Genre
Historical fiction/Postmodernism
Setting and Context
Mostly New Rochelle, NY and New York City during the height of the ragtime era, 1900 to 1917.
Narrator and Point of View
Omniscient third person perspective with occasional integration of second-person plural address to the reader.
Tone and Mood
The mood varies according to events, but is always adapted to a pervasively ironic (non-satirical) tone.
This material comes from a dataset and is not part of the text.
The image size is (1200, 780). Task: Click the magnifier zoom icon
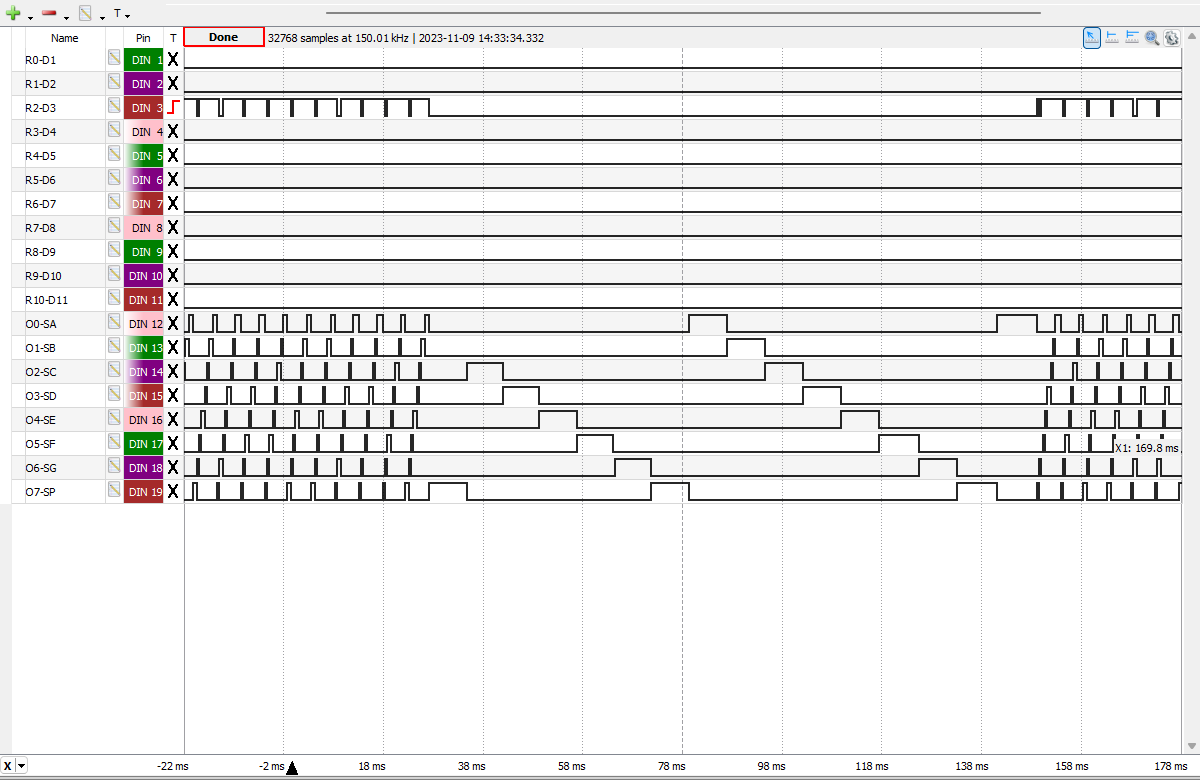pos(1152,37)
Protagonist and Antagonist
Multiple in number and variable in intensity though with particular focus on Mother, Coalhouse Walker, and Tateh.
Major Conflict
The dominant conflict of all the intersecting narratives is that between Coalhouse Walker and systemic racism.
Climax
Mother remarries to Tateh who has now become the famous filmmaker under the name Baron Ashkenazy.
Foreshadowing
Chapter 1 ends with the little boy saying “Warn the Duke.” This is a reference—before the fact—to assassination of Archduke Franz Ferdinand which finally ignited the long fuse leading to World War I. The ominous foreboding acts to foreshadow the multiplicity of intense dramatic events which are about to forever transform the dominant sense that America had finally attained perfection.
Understatement
N/A
Allusions
The entire book is allusion either through direct involvement of historical characters or their impact upon the fictional characters’ narrative arcs.
Imagery
The final use of imagery in the novel is an example of how allusion to historical fact is used as it is Tateh (as the Baron) who is credited with coming up for the idea the very popular Our Gang/Little Rascals film series: “A bunch of children who were pals, white black, fat thin, rich poor, all kinds, mischievous little urchins who would have funny adventures in their own neighborhood, a society of ragamuffins, like all of us, a gang, getting into trouble and getting out again.”
Paradox
Paradox is one of the postmodern planks upon which the entire novel is constructed, but it reaches its peak with the subplot of Tateh. It is only through his constantly disappointing commitment to spreading the ideology of socialism that Tateh transforms into the Baron and ends the novel enjoying all the fruits that capitalism has to offer.
Parallelism
The most pervasive use of parallelism is the similarity through comparison/contrast. of Tateh. One example is the narrative trek which eventually brings the parallel narratives of Tateh and his daughter and Mother and the little boy together into a coherent whole. The other is more thematic in nature: Tate rising from rags to riches while Coalhouse Walker is first introduced already at the peak of his career and will inexorably spiral downward.
Metonymy and Synecdoche
The “names” of the family at the center of the book can be viewed as an example of synecdoche in a particularly expansive way. By limiting reference to them only through their specific relation to other specific members—“Mother” instead of “Wife” for instance—this choice is highly suggestive that they should be viewed as symbolic representatives of those roles.
Personification
Coalhouse Walker’s Ford Model T transforms over the course of the narrative from a car to a possession to the personification of the complexity of misunderstandings which define and intensify the racial divide in America.